Es palabra de Dios
Hoy
se nos propone la continuación del relato del nacimiento de Jesús, que se leyó
la noche de Navidad, que se compone de tres partes (1ª vv.1-6; 2ª vv. 7-14; 3ª
vv. 15-21). Nos permitimos señalar que esta tercera parte del relato de Lucas
tiene un cierto sentido por sí mismo, en cuanto muestra la respuesta humana al
momento anterior que es todo él mítico, revelador, divino, angelical y
extraordinario. Los pastores ¿qué harán?, ¿buscarán al Salvador?, ¿dónde?, ¿es
suficiente el signo que se les ha dado? ¡Desde luego que si!, lo buscarán y lo
encontrarán. Pero lo buscarán y lo encontrarán con el instinto de los
sencillos, de los que no se obsesionan con grandezas; diríamos que lo
encontrarán, más bien, por instinto profético. El narrador no deja lugar a
dudas, porque quiere precisamente mostrar la respuesta humana al anuncio
celeste. Los pastores se dicen entre ellos algo muy importante: «lo que nos ha
revelado el Señor”. Y se van derechos a Belén, ¿a Belén?, ¿era esa acaso la
ciudad de David? Sí; lo fue, pero ya no lo era de hecho, porque Jerusalén había
ganado la partida. Pero como por medio está el anuncio del Señor, recuperan el
sentido genuino de las cosas. Y van a Belén, de donde procedía David, para
“ver” al Mesías verdadero. Es verdad, todo es demasiado ajustado al proyecto
teológico de Lucas, que quiere poner de manifiesto el designio salvador de
Dios.
Los
pastores, al llegar, encontraron el “signo”, aunque algo distinto: encontraron
a sus padres, de lo que no había hablado la voz celeste. Podría pensarse o
podrían pensar que encontrarían un niño abandonado, pero no; están sus padres
con él. Y ya no se mencionan los “pañales”, sino el niño acostado en un
pesebre. Lo más curioso de todo esto es que los pastores son los que vienen a
interpretar el hecho a todos los que lo escuchan. Son como los intérpretes del
mensaje que han recibido del cielo. No podemos menos de considerar que la
escena es muy formal desde el punto de vista narrativo. ¿Por qué? Porque Lucas
quiere que sean precisamente estos pastores, de fama canallesca en aquellos
ambientes religiosos, los que anuncien la alegría del cielo a todo el pueblo.

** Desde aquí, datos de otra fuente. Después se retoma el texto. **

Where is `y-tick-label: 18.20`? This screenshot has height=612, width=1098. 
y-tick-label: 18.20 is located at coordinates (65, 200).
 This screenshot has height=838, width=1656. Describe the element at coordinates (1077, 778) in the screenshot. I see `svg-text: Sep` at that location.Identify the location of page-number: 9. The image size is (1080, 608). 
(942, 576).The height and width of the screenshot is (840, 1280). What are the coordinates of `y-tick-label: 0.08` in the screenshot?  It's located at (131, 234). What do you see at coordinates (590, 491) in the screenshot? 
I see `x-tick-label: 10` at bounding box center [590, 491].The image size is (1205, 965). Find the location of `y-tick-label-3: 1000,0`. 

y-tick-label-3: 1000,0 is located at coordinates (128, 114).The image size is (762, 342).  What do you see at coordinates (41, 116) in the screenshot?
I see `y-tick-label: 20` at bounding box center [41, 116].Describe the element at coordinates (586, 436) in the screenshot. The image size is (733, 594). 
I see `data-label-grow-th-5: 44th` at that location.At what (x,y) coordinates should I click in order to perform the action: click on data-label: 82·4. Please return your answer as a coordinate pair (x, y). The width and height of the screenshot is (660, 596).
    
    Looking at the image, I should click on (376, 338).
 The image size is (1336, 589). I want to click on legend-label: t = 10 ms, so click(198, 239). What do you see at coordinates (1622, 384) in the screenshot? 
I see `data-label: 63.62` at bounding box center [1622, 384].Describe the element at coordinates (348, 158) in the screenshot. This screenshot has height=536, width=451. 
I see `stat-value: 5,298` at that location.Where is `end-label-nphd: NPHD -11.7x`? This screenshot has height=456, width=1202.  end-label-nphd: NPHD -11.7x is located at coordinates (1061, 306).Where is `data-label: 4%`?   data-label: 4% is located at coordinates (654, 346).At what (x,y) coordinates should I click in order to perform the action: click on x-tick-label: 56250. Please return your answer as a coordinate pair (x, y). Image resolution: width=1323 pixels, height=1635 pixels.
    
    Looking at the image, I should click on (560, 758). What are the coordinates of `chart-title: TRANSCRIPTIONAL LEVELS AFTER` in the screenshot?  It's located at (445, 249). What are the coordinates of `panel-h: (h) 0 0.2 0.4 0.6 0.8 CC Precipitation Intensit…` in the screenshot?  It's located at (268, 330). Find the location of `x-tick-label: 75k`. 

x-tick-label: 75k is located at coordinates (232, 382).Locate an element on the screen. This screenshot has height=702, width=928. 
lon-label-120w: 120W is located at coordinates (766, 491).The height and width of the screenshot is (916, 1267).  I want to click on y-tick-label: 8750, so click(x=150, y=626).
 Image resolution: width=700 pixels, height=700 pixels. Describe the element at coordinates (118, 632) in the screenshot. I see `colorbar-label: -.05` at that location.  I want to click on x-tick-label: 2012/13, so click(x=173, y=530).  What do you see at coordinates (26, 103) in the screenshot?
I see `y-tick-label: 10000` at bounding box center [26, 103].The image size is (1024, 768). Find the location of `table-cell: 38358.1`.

Eso es lo que se dijo en el v. 10 y el encargo que se les encomienda: tienen
que aceptar el “signo” e interpretarlo para todo el pueblo. ¿Serán capaces? Si
no hubieran sido los pastores, probablemente la alegría le habría sido birlada
al pueblo sencillo. Pero los pastores, en este caso, son garantía de la
inculturación del mensaje divino en el pueblo sencillo.
¡Hasta
María se asombra de esta noticia!, como si ella no supiera nada, después de lo
que le había “anunciado” (que no confidenciado) Gabriel. No obstante, Lucas
quiere ser solidario hasta el final. María también es del pueblo sencillo que,
de unos extraños pastores, sabe recibir noticias de parte de Dios. Y las guarda
en su corazón. Dios tiene sus propios caminos y de ahora en adelante veremos a
María “acogiendo” todo lo que se dice de su hijo (como en el caso de Simeón y
Ana) y lo que le dice su mismo hijo al dedicarse a las cosas que tiene que
hacer y anunciar, desde el momento de la escena de Jerusalén en el templo. Dios
está escondido en este “niño” y los pastores lo reconocen y alaban a Dios.
¡Quién iba a decirlo!.
El relato termina con el v. 21 donde lo más importante y decisivo
es poner el nombre del niño; la circuncisión pasa a segundo plano. Un nombre
que no es cualquier cosa, aunque no sea un nombre original, ya que el de Jesús
es bien conocido (es versión griega del hebreo Josué). Pero como en la Biblia
los nombres significan mucho, entonces el que se le ponga el nombre que se le
había anunciado, y no el que María elige, quiere decir que acepta, más si cabe,
que este niño, este su hijo, ha de ser el Salvador del pueblo que anhela la
salvación y que los poderosos le han negado. Es verdad que no se dice
explícitamente que María le puso ese nombre, aunque así aparece en la
Anunciación. Sabemos que el nombre se lo ponen sus padres (aunque el esposo de
María también queda en segundo término en el relato, como la circuncisión).
Incluso podíamos inferir que es todo el pueblo el que se encarga de aceptar
este nombre revelado que significa: Dios es mi salvador o Yahvé salva. Es una
“comunidad” la que reconoce en el nombre todo lo que Dios le regala. Por tanto,
en su nombre está escrito su futuro: ser el Salvador de los hombres. Por eso
María guardaba todas estas cosas en su corazón.